### PASSAGE TO READ
◆ ◆ ◆ ◆ ◆ ◆ ◆

I never realized how much I missed my grandfather until I came across artifacts from his life. I called him Dziedz and he a special person in my life. When my mom went to work at school (before I went to school), he would take care of me with my grandmother. He taught me about birdwatching and came up with drawing exercises that made me think.
He would draw a line with a dip in it. I would turn his line into a complete drawing. Dziedz was patient and gentle. He had cancer for a good part of my life and lost his eyesight over time. When he was blind, he would still examine my drawings and somehow managed to point out parts that he liked. Maybe he could sense the emotions that went into the piece.
He died of cancer my senior year of college, shortly after my mom was diagnosed with cancer. When he died, my mom gave me his SU sweatshirt. He wore it in support of the college that I attended. It is a comfortable zip-up hoodie. When I first received it, there were still tissues in the pocket. Remnants from his life. I wish that I had saved them sometimes.

◆ ◆ ◆ ◆ ◆ ◆ ◆

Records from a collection
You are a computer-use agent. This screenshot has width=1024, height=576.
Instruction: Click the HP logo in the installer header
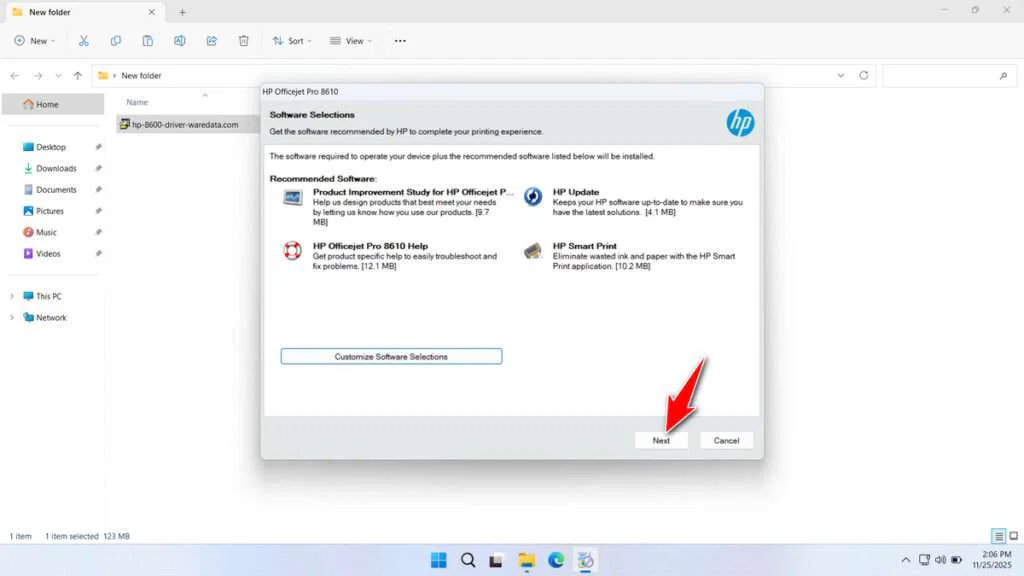coord(741,122)
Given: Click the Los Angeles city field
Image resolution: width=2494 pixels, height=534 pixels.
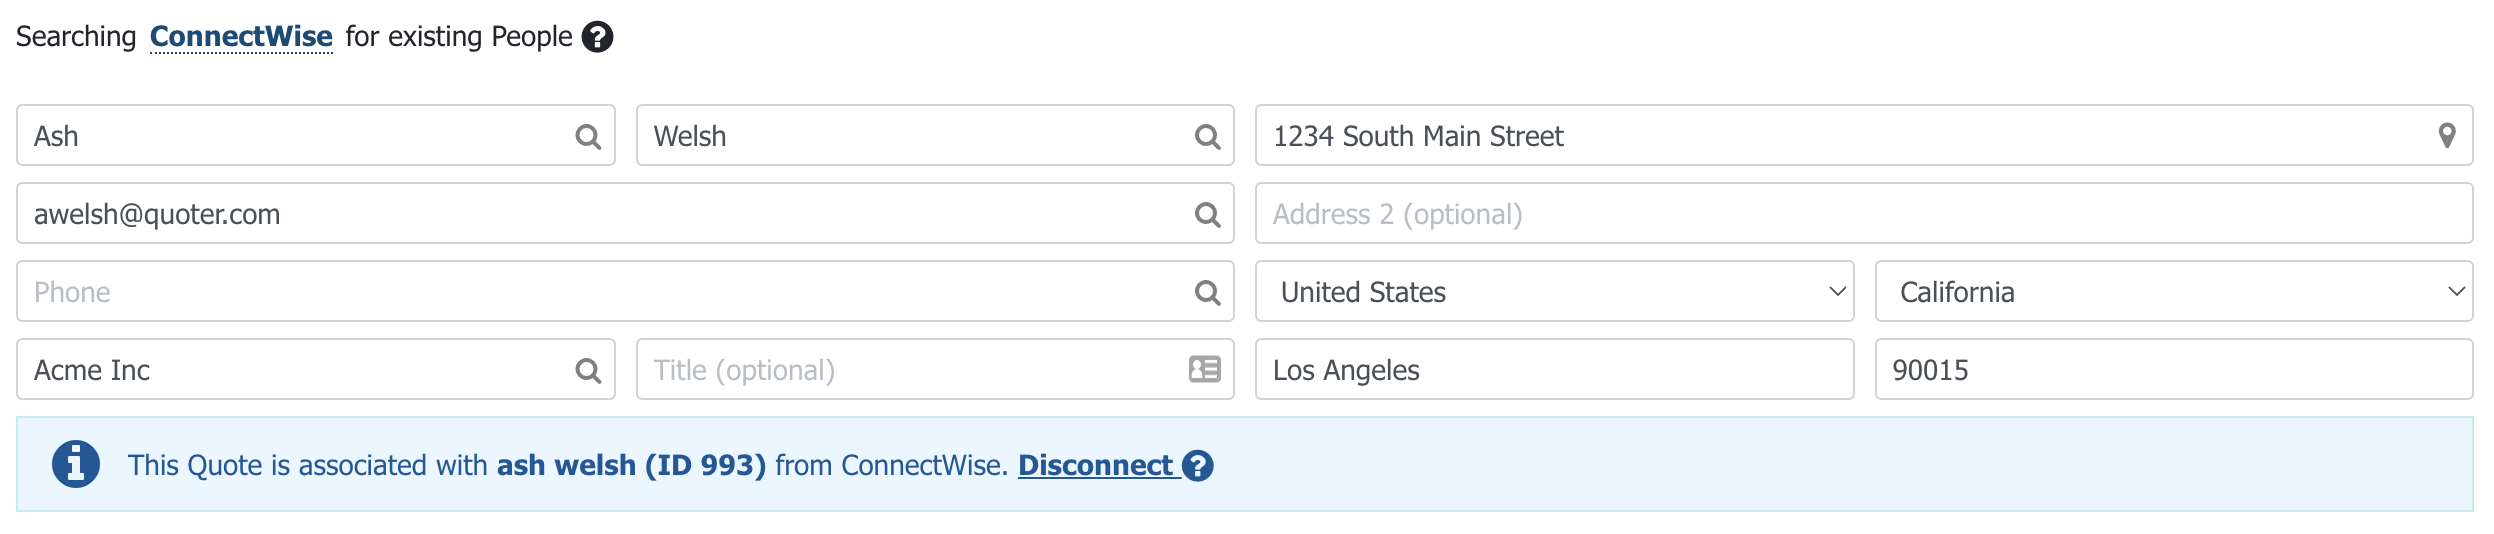Looking at the screenshot, I should tap(1553, 370).
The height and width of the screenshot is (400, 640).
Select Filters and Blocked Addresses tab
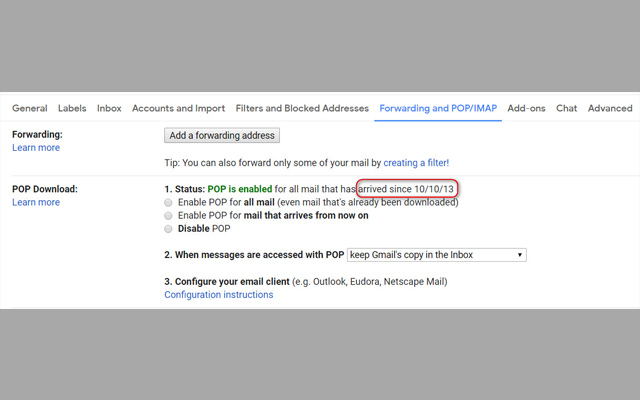coord(302,108)
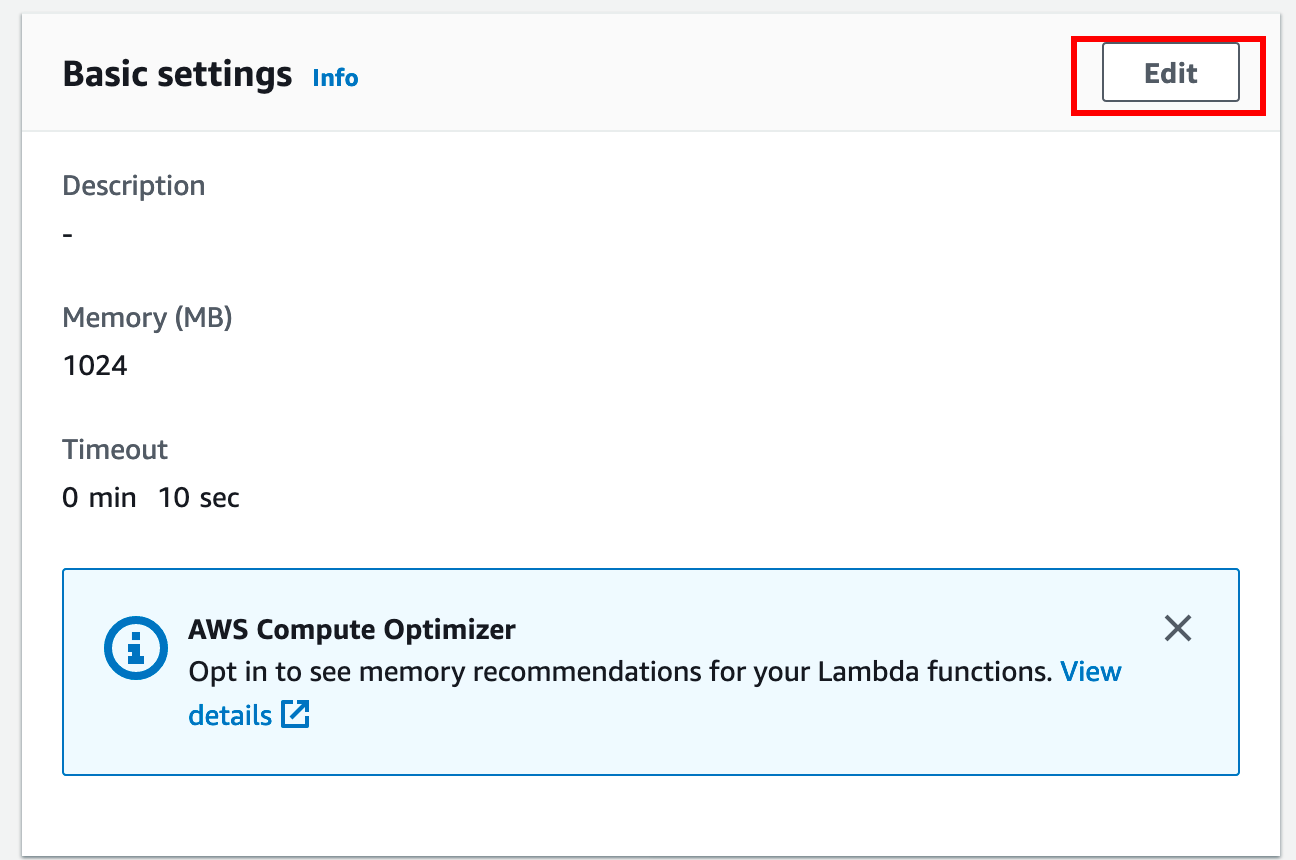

◆ ◆ ◆ ◆ ◆ ◆ ◆

### EXPLORE THE MATERIAL
1. In the memoir about the narrator's grandfather, what item of his did the narrator's mom give the narrator after he died?
2. List every family member the narrator mentions in the memoir about the grandfather.
3. Continue the memoir about the narrator's grandfather after its final sentence.

### ANSWERS TO EACH TASK
1. His SU sweatshirt.

2. Dziedz (the grandfather), the mom, the grandmother

3.
Yesterday, I came across his pastels. My grandmother had given me some of his old canvases and drawing supplies. I have the crayons and markers from our childhood drawing exercises and the sketchbooks with the drawings in them. I don't want to throw any object away, even the smelly markers that no longer work.
When I found the pastels, I had been working on a drawing of a swan. Something told me that they would be just right. The price sticker was still on the box. He had purchased them from a small store in Rutland, probably 20-30 years ago. They were cheap by today's standards. I didn't think that he had used them. Then I picked up a stick and it had been sanded into a point. Several of the pastel sticks had been sanded in this way. They felt like heaven on my fingertips. Smooth, buttery, and warm. The energy of my grandfather was imprinted on each stick like a fingerprint. I felt content and connected to him. It is a way that I can continue to draw with him.